Segment Start: Dataset excerpts

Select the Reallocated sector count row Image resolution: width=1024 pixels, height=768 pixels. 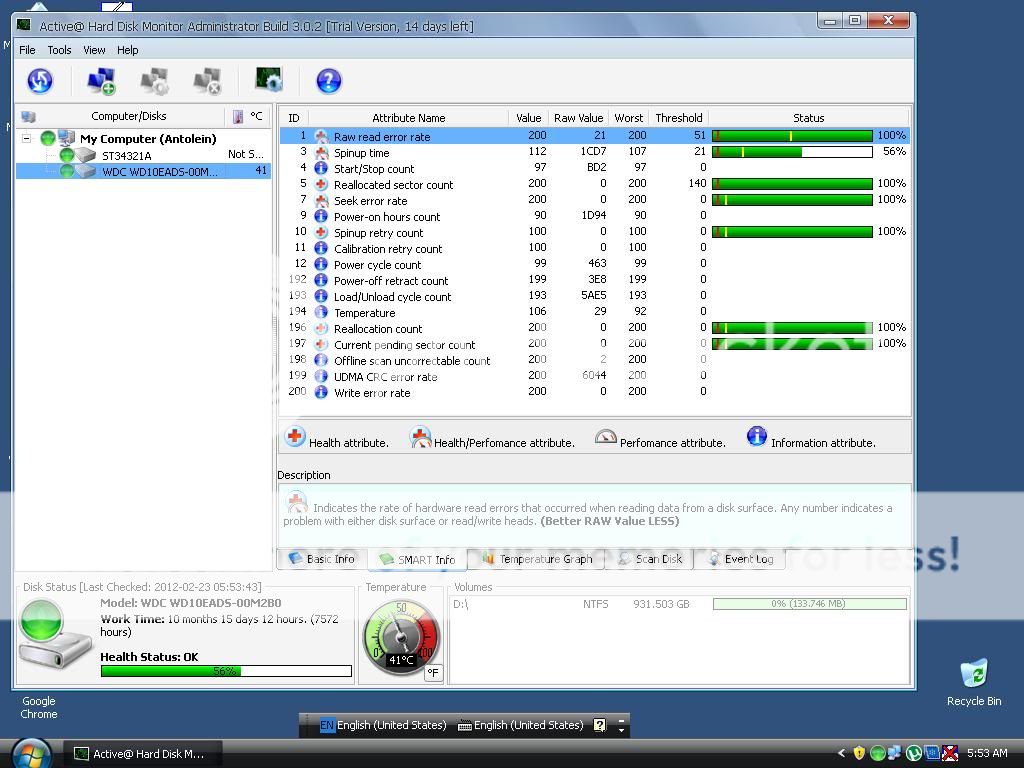(x=393, y=185)
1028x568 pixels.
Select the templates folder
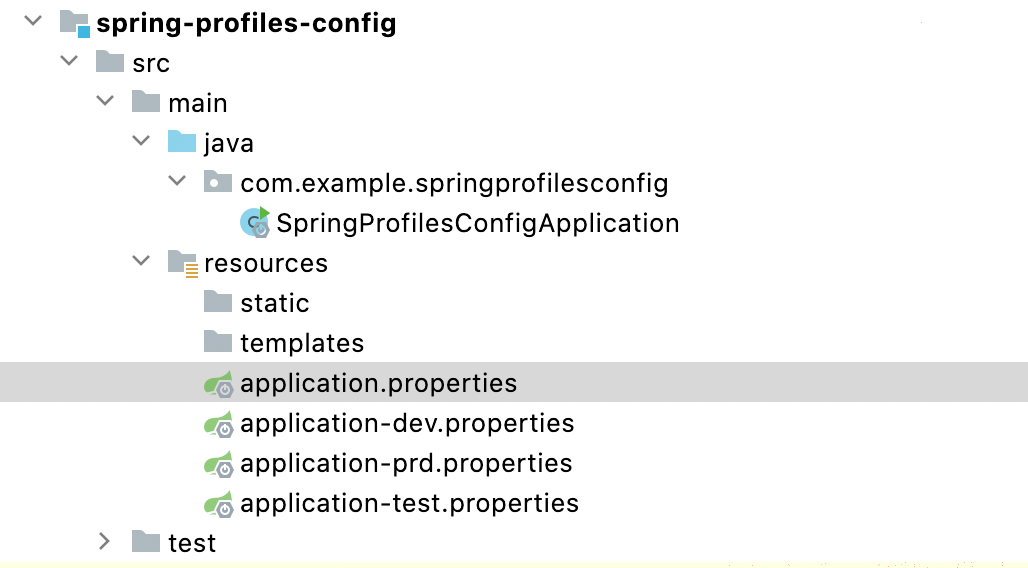pos(302,344)
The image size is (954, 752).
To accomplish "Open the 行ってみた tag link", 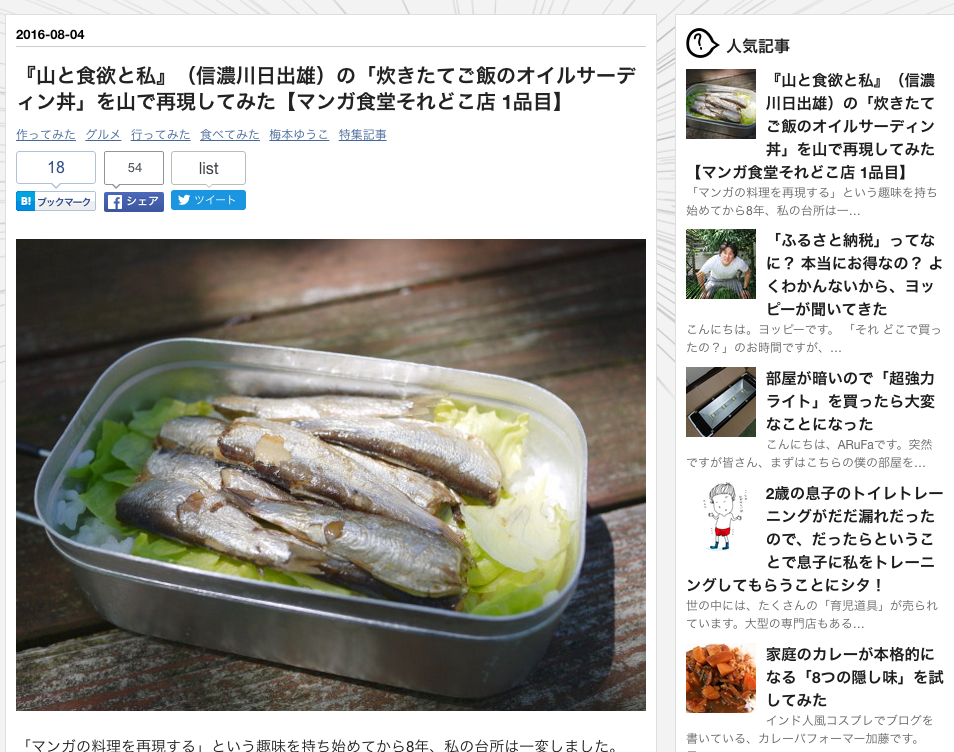I will click(x=161, y=134).
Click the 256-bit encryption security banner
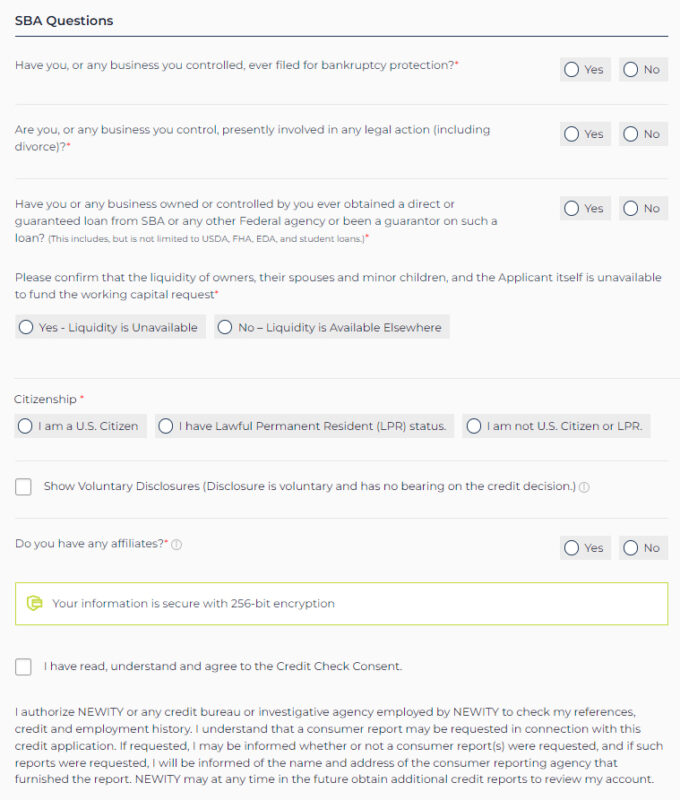 tap(341, 604)
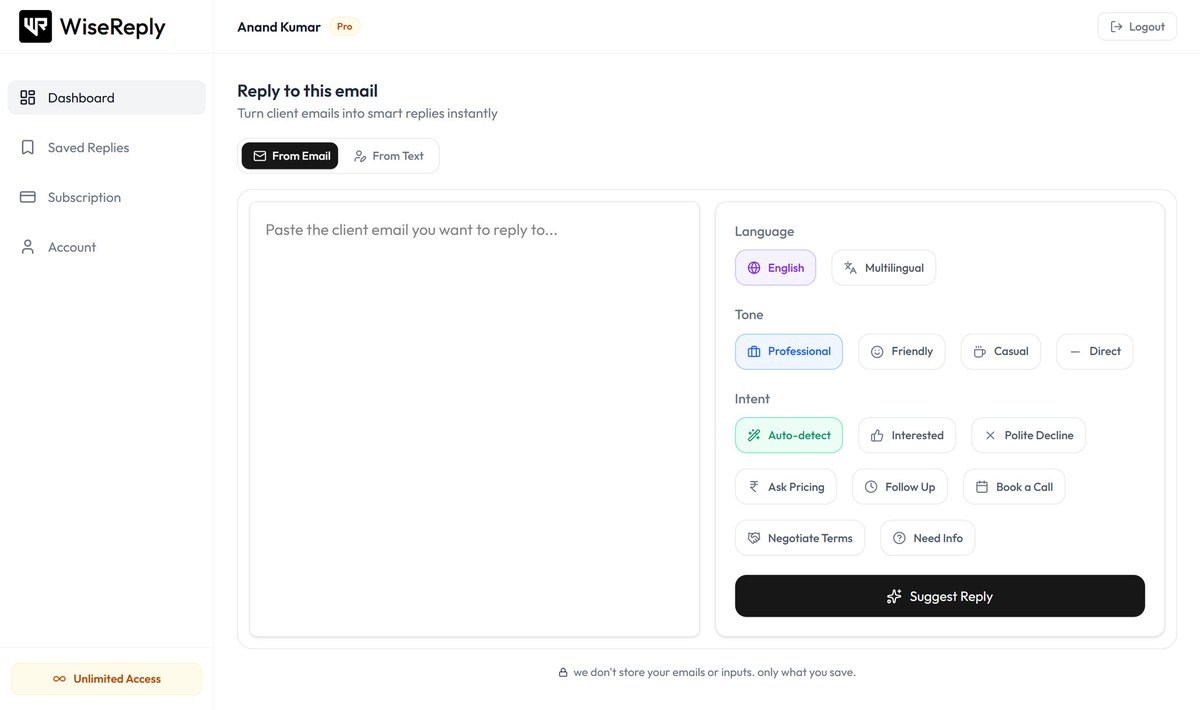Click the Account person icon

tap(28, 247)
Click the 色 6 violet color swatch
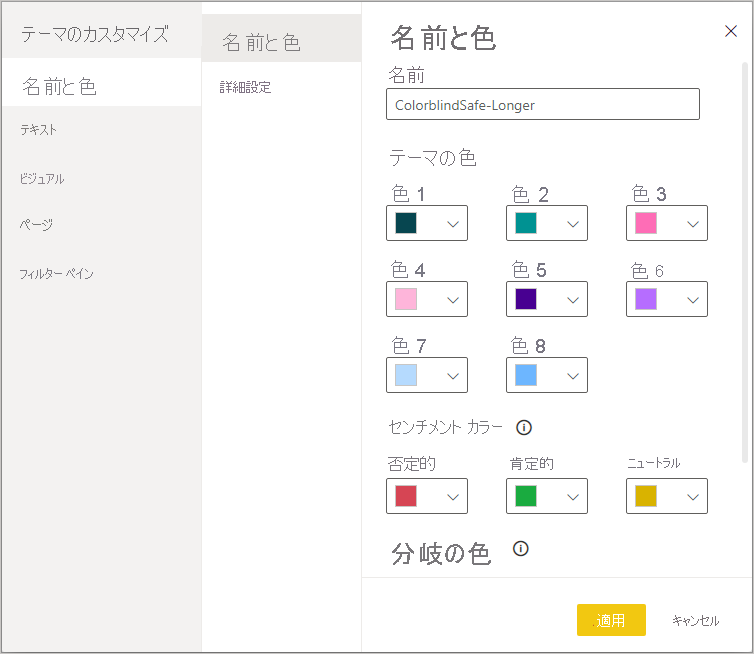754x654 pixels. click(x=646, y=299)
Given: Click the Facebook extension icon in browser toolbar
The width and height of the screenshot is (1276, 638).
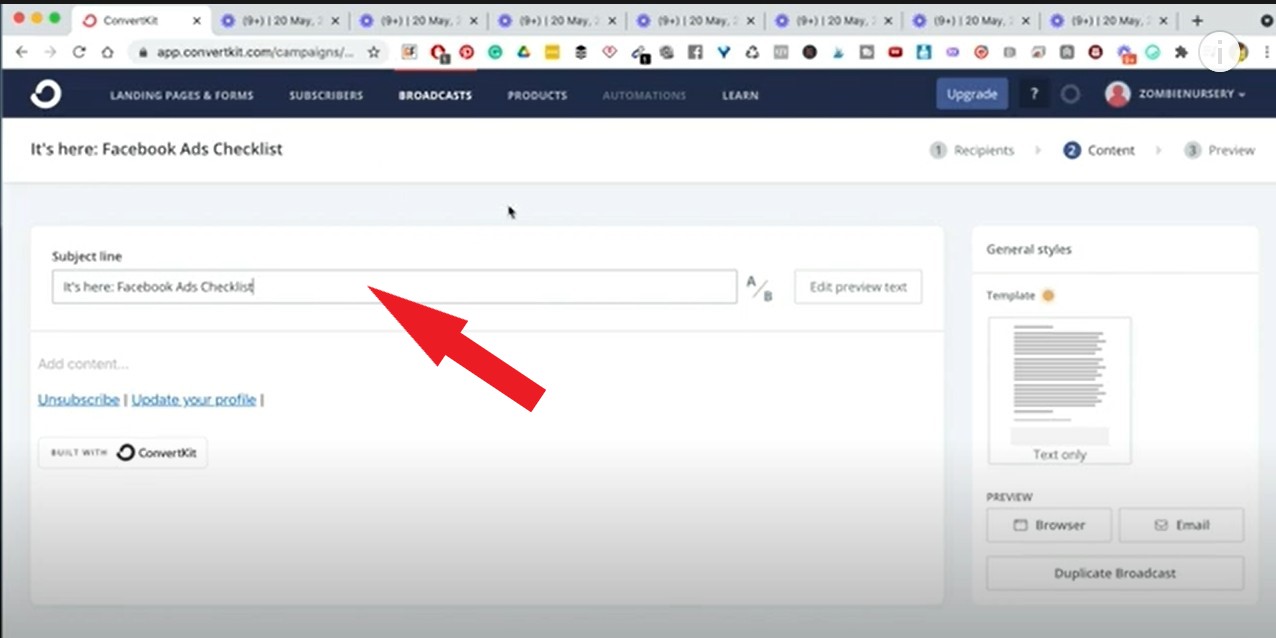Looking at the screenshot, I should coord(693,51).
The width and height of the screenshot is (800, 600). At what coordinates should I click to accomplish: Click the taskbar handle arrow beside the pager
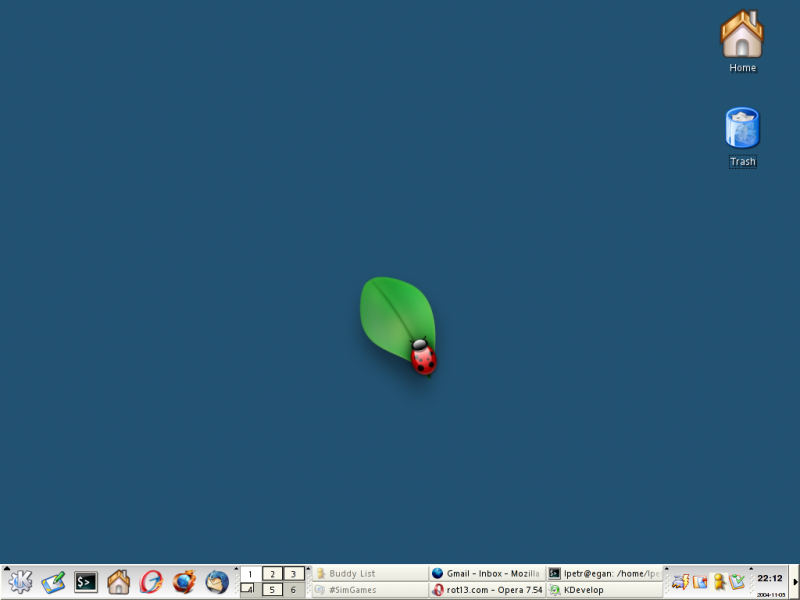pyautogui.click(x=309, y=569)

Segment End: Dataset excerpts

◆ **Work required**
What is needed is an exact copy of only the lines from the line containing "The width and height of the screenshot is (800, 600)." through the last line of the entries, inclusive, without the pictures.

◆ **Task answer**
The width and height of the screenshot is (800, 600). At what coordinates should I click to accomplish: Click the taskbar handle arrow beside the pager
pyautogui.click(x=309, y=569)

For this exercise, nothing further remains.